Passage ::
** Start **

How NSA access was built into Windows

Marc Schwartz marc_schwartz at comcast.net
Thu Jan 18 13:58:19 UTC 2007


Les wrote:
> On Wed, 2007-01-17 at 11:50 -0600, Marc Schwartz wrote: Snip
>> And that is dedicating the entire 17 TFLOP system just to break
>> _one_ key.
>> 
>> 
>> The current concensus age of the universe in years:
>> 
>> 1.37e+10
>> 
>> 
>> Nuff said?
> snip
> 
> No one has ever broken a crypto system by pure brute force, no matter
>  what you may think.  This is an argument put up by the uninitiated
> to substantiate their belief that they are secure.

I never stated that any crypto system has been "broken" using brute
force. Breaking an algorithm or system infers that something
meaningfully short of brute force at the advertised key length is an
alternative.

> There are dozens of different algorithms used, purmutations of how
> systems are broken and in any event encryption is not just the XOR of
> a random stream with data any longer (although that is used in some
> moderately secure systems).

There are many methods used for engaging in cryptanalytic attacks and
anyone with 30 seconds of Google time can easily locate many of them.

However, the notion of "breaking" reasonably strong crypto is predicated
not on the system being rendered "transparent", but on the effective
strength of the system relative to it's advertised key length.

Take a system using a 256 bit key length and come up with an approach
such that the complexity to decrypt the ciphertext would be no worse
than that of a 200 bit key length, and the system would be labeled as
having been broken. However, even at a 200 bit key length, the system
would still require longer than the age of the universe on your hardware
to brute force.

This was the issue with CMEA. It had an advertised key length of 64
bits, but weaknesses in the algorithm reduced the effective key length
to 24 or 32 bits, which is short enough to enable even moderately
powered hardware to "break it" in a usable time frame.

Using your 17 TFLOP system, it would be able to brute force CMEA based
crypto (at the 32 bit figure) in:

Keyspace:

> 2 ^ 32
[1] 4294967296

Time to brute force in seconds:

> (2 ^ 32) / (17 * (10 ^ 12))

** End **

[A portion of a data file]
** Start **

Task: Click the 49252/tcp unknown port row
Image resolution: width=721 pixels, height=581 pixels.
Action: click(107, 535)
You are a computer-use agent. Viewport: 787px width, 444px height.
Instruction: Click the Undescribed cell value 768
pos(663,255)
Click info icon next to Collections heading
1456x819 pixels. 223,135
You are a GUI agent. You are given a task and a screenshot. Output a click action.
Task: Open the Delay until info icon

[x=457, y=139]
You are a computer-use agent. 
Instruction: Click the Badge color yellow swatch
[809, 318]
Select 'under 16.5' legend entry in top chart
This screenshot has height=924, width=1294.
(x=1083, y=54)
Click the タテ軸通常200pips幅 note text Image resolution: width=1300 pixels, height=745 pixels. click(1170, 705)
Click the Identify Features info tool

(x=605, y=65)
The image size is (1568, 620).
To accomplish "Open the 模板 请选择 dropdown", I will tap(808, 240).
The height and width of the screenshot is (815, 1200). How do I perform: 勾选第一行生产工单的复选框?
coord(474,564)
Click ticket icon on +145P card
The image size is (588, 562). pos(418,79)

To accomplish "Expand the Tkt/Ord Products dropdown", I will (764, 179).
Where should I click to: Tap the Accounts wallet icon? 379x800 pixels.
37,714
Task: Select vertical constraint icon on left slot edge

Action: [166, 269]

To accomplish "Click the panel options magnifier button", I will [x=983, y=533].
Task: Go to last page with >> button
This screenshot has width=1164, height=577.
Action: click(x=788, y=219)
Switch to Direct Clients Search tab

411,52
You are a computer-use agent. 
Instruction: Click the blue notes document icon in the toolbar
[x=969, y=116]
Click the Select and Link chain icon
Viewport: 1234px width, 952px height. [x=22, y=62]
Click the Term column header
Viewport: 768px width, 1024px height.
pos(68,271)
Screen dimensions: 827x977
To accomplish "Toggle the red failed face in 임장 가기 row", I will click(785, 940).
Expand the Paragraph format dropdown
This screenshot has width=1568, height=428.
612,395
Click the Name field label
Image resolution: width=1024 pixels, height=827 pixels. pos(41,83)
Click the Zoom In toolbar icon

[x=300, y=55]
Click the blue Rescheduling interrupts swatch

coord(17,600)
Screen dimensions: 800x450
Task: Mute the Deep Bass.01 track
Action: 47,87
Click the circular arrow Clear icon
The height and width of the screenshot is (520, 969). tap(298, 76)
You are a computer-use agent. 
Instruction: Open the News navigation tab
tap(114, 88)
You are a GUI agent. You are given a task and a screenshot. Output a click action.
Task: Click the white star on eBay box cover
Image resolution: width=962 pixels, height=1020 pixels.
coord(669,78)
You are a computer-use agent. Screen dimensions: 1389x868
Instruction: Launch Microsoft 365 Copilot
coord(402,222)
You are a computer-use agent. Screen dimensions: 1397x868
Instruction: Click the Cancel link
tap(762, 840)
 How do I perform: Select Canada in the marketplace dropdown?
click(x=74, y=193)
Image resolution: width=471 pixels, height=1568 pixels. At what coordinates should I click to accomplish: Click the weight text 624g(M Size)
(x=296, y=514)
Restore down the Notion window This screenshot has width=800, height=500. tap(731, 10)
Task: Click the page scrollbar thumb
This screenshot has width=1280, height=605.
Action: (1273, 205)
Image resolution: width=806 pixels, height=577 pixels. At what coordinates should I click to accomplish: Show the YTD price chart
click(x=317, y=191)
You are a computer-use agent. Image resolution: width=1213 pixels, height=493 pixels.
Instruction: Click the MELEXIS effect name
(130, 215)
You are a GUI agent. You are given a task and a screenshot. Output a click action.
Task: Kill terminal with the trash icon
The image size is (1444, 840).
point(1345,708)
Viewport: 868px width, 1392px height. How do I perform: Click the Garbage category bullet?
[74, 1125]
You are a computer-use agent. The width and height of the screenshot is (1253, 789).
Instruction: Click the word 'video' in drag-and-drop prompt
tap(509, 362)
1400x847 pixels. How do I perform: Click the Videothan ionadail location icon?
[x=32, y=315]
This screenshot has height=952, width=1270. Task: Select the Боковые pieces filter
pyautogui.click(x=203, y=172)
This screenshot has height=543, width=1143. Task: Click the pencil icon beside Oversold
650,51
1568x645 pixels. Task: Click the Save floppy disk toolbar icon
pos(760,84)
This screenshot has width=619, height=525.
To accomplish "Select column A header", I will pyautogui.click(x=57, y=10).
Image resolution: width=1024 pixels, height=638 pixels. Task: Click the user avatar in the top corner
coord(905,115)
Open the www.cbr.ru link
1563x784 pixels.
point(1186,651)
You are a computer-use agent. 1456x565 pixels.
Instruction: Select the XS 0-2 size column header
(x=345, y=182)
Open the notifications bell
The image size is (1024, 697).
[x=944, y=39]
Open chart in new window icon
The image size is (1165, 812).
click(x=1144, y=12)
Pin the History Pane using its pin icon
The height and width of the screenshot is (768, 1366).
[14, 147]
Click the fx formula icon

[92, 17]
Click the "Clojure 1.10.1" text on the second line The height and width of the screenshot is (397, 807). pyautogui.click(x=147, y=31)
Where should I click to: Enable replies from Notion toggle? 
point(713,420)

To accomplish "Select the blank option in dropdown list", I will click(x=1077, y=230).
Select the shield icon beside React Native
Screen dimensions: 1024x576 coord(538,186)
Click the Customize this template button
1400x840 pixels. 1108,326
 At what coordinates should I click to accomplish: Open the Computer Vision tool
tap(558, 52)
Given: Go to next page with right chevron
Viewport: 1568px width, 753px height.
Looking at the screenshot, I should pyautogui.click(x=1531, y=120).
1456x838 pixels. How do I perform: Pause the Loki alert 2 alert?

** End **

Brief ::
From the mailing-list post on breaking encryption, reproduce word for word the part that opens with the words containing "This was the" and closes with "usable time frame.".

Response to the task ::
This was the issue with CMEA. It had an advertised key length of 64
bits, but weaknesses in the algorithm reduced the effective key length
to 24 or 32 bits, which is short enough to enable even moderately
powered hardware to "break it" in a usable time frame.